HunyuanDiT代码笔记

HunyuanDiT 是由腾讯发布的文生图模型，适配中英双语。
在模型方面的改进，主要包括：

transformer结构
text encoder
positional encoding

Improving Training Stability To stabilize training, we present three techniques:

We add layer normalization in all the attention modules before computing Q, K, and V. This technique is called
QK-Norm, which is proposed in [13]. We found it effective for training Hunyuan-DiT as well.
We add layer normalization after the skip module in the decoder blocks to avoid loss explosion during training.
We found certain operations, e.g., layer normalization, tend to overflow with FP16. We specifically switch
them to FP32 to avoid numerical errors.

HunyuanDiT的模型结构
在这里插入图片描述

使用Diffusers中的HunyuanDiTPipeline。

import torch
from diffusers import HunyuanDiTPipeline

pipe = HunyuanDiTPipeline.from_pretrained("/disk2/modelscope/hub/Xorbits/HunyuanDiT-v1___2-Diffusers", torch_dtype=torch.float16)
pipe.to("cuda")

# You may also use English prompt as HunyuanDiT supports both English and Chinese
# prompt = "An astronaut riding a horse"
prompt = "一个宇航员在骑马"
image = pipe(prompt).images[0]
image.save("astronaut.jpg")

transformer结构

HunyuanDiT 共包括40个HunyuanDiTBlock。其中前20个的结果要skip到后20个模块中。skip的时候，仍然需要norm，然后使用Linear恢复到之前的维度。

        skips = []
        for layer, block in enumerate(self.blocks):
            if layer > self.config.num_layers // 2:
                if controlnet_block_samples is not None:
                    skip = skips.pop() + controlnet_block_samples.pop()
                else:
                    skip = skips.pop()
                hidden_states = block(
                    hidden_states,
                    temb=temb,
                    encoder_hidden_states=encoder_hidden_states,
                    image_rotary_emb=image_rotary_emb,
                    skip=skip,
                )  # (N, L, D)
            else:
                hidden_states = block(
                    hidden_states,   #(2,4096,1408)
                    temb=temb, #(2,1408)
                    encoder_hidden_states=encoder_hidden_states, #(2,333,1024)
                    image_rotary_emb=image_rotary_emb,
                )  # (N, L, D)

            if layer < (self.config.num_layers // 2 - 1):
                skips.append(hidden_states)

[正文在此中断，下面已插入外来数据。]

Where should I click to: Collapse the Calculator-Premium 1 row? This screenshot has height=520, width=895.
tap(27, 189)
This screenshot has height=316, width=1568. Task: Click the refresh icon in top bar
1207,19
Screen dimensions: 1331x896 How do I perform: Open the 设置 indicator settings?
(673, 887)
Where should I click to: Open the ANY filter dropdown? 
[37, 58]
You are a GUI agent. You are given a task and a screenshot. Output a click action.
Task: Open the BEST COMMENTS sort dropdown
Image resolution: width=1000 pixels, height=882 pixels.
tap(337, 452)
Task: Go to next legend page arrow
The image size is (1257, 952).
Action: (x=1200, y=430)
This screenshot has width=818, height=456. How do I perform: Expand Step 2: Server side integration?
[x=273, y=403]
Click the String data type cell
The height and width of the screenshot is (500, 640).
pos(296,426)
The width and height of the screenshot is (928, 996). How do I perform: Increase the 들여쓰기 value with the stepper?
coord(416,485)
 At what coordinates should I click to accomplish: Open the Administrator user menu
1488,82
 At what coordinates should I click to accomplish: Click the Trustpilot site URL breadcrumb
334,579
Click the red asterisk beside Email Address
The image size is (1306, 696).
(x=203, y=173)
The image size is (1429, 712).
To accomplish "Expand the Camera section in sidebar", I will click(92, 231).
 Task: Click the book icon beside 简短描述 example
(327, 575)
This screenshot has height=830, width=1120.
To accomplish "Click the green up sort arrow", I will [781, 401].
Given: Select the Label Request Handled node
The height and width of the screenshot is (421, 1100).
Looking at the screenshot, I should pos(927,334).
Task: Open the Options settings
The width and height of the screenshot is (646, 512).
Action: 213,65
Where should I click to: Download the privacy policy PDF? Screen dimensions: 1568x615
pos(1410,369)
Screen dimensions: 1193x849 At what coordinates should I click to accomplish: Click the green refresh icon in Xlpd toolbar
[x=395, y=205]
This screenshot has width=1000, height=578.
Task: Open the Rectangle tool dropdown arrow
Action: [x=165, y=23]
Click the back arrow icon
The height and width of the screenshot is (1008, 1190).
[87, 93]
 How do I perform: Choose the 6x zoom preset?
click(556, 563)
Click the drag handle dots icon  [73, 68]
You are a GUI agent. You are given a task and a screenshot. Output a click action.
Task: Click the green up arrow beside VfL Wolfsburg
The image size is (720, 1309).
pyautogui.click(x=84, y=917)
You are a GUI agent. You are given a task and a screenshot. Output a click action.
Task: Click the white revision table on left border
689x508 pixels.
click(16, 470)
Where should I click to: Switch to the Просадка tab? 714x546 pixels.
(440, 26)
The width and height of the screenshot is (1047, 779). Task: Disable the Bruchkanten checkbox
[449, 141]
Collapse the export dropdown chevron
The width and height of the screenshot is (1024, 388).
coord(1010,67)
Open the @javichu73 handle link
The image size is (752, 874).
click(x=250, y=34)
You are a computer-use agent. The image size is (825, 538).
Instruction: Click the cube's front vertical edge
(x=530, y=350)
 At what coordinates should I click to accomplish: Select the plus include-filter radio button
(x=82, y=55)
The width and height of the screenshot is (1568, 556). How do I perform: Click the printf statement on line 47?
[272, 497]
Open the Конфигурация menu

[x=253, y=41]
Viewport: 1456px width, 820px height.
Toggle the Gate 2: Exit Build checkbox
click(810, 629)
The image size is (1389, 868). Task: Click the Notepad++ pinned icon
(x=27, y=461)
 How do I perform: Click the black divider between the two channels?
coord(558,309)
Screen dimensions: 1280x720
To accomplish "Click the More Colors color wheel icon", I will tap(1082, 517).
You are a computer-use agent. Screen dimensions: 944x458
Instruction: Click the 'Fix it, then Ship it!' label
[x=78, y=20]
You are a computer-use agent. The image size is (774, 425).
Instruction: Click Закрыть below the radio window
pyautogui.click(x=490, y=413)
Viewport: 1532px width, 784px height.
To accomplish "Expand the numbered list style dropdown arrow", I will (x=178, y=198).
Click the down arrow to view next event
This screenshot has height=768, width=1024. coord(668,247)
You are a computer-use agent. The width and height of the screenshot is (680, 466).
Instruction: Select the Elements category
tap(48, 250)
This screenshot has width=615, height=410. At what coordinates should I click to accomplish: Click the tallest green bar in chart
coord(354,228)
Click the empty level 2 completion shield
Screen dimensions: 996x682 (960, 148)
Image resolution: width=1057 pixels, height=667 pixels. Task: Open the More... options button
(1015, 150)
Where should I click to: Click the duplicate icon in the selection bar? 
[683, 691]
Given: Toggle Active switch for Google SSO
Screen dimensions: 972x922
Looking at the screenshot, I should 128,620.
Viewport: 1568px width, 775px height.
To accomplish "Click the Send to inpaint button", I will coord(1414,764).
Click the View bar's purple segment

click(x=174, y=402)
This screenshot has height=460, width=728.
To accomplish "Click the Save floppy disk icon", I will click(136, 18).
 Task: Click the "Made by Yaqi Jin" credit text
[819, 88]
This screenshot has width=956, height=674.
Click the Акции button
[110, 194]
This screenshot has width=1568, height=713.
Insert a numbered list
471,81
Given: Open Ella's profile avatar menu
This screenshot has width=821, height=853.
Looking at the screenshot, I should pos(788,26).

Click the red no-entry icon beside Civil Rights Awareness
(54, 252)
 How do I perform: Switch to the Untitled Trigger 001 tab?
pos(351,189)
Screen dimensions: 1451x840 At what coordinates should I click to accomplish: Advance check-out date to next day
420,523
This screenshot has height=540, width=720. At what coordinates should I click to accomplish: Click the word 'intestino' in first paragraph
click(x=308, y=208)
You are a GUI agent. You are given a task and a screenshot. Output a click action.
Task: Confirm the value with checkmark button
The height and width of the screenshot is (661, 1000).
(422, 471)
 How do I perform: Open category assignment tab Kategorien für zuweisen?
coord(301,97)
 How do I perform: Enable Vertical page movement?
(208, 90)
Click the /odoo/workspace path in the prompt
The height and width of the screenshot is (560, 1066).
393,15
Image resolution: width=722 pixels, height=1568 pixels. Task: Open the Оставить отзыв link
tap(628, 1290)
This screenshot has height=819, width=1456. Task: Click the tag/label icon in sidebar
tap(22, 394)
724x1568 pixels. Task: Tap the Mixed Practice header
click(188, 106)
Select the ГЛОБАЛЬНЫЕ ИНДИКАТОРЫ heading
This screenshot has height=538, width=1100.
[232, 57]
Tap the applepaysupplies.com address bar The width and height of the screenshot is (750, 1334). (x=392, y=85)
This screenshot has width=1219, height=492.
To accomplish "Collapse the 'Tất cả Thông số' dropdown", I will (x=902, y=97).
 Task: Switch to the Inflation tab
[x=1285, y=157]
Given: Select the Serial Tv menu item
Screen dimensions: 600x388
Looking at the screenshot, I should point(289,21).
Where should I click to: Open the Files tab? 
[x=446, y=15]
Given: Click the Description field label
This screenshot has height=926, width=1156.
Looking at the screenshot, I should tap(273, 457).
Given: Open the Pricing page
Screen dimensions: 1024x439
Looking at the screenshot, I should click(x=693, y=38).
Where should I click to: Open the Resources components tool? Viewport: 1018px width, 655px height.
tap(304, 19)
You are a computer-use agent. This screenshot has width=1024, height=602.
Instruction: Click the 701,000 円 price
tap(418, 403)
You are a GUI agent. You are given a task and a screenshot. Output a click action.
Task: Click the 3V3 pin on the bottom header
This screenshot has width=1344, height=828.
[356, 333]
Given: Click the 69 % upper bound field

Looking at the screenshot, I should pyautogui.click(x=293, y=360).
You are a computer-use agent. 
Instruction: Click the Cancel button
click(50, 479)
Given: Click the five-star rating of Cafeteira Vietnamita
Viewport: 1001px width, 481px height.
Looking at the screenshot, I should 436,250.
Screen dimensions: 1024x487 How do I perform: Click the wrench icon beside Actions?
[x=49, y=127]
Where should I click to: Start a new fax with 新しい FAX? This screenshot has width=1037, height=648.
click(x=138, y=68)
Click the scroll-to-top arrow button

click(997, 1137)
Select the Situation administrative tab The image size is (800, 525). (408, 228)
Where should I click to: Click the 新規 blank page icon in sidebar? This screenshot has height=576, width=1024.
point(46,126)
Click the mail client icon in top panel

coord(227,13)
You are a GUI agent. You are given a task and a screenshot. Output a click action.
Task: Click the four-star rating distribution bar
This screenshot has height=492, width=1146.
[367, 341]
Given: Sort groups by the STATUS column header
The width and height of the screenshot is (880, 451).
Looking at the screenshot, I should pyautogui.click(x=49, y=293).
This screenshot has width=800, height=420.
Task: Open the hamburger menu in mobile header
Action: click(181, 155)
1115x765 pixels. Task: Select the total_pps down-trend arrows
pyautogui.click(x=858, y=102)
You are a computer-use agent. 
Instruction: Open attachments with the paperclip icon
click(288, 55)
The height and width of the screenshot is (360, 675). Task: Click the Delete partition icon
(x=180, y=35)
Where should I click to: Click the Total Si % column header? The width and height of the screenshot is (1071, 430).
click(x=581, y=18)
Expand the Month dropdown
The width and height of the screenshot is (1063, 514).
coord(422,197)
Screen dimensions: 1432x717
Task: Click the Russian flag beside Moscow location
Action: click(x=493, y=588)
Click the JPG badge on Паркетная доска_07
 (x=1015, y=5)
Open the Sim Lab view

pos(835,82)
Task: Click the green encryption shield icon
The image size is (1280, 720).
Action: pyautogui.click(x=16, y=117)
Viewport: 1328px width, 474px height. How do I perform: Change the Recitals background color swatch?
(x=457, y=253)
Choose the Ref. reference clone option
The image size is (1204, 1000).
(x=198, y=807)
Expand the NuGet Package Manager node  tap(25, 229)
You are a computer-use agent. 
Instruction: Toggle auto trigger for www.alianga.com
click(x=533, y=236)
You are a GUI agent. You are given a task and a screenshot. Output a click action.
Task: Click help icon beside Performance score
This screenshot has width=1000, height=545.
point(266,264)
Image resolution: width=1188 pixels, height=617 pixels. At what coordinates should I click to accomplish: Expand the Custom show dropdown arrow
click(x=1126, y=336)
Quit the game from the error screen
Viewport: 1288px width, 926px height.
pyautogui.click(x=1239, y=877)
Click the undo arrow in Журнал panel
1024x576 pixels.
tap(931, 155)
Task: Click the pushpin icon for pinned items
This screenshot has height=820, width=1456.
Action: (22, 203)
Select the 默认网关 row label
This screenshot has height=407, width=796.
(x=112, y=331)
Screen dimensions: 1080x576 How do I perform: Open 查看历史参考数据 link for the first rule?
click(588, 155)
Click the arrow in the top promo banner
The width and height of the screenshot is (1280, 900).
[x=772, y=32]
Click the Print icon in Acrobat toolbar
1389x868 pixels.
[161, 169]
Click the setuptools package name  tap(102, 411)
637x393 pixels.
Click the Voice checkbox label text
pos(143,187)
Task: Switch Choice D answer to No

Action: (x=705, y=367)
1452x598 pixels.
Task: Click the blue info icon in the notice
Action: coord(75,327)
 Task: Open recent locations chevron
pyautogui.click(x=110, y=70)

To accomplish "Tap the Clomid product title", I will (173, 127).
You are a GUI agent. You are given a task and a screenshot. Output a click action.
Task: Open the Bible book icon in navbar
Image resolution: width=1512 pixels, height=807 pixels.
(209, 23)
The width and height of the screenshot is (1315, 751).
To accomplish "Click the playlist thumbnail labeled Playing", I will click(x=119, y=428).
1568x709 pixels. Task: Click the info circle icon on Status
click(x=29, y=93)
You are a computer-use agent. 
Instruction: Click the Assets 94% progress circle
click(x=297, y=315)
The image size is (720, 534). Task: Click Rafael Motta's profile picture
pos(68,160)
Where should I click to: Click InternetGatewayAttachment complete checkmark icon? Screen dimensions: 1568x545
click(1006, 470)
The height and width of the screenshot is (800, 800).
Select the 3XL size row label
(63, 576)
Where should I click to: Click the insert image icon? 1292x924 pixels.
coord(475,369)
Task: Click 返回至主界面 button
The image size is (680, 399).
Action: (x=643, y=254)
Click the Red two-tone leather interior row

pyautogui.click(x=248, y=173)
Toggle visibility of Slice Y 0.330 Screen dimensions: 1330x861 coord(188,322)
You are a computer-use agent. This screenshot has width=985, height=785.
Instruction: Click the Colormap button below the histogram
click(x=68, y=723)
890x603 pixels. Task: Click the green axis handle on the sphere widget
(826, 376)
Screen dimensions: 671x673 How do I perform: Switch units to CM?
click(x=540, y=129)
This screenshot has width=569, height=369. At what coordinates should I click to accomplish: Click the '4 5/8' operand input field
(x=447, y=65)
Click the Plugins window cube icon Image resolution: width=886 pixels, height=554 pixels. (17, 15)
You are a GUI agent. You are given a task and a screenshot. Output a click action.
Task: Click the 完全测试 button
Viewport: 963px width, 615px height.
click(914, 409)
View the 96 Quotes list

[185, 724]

HunyuanDiTBlock 的forward函数，和上图一致，看图更直观。
输入需要Norm，每次attention后需要Norm。在计算attention的时候，Q和K还要Norm。

    def forward(
        self,
        hidden_states: torch.Tensor,
        encoder_hidden_states: Optional[torch.Tensor] = None,
        temb: Optional[torch.Tensor] = None,
        image_rotary_emb=None,
        skip=None,
    ) -> torch.Tensor:
        # Notice that normalization is always applied before the real computation in the following blocks.
        # 0. Long Skip Connection
        if self.skip_linear is not None:
            cat = torch.cat([hidden_states, skip], dim=-1)
            cat = self.skip_norm(cat)
            hidden_states = self.skip_linear(cat)

        # 1. Self-Attention
        norm_hidden_states = self.norm1(hidden_states, temb)  ### checked: self.norm1 is correct
        attn_output = self.attn1(
            norm_hidden_states,
            image_rotary_emb=image_rotary_emb,
        )
        hidden_states = hidden_states + attn_output

        # 2. Cross-Attention
        hidden_states = hidden_states + self.attn2(
            self.norm2(hidden_states),   ###
            encoder_hidden_states=encoder_hidden_states,
            image_rotary_emb=image_rotary_emb,
        )

        # FFN Layer ### TODO: switch norm2 and norm3 in the state dict
        mlp_inputs = self.norm3(hidden_states)
        hidden_states = hidden_states + self.ff(mlp_inputs)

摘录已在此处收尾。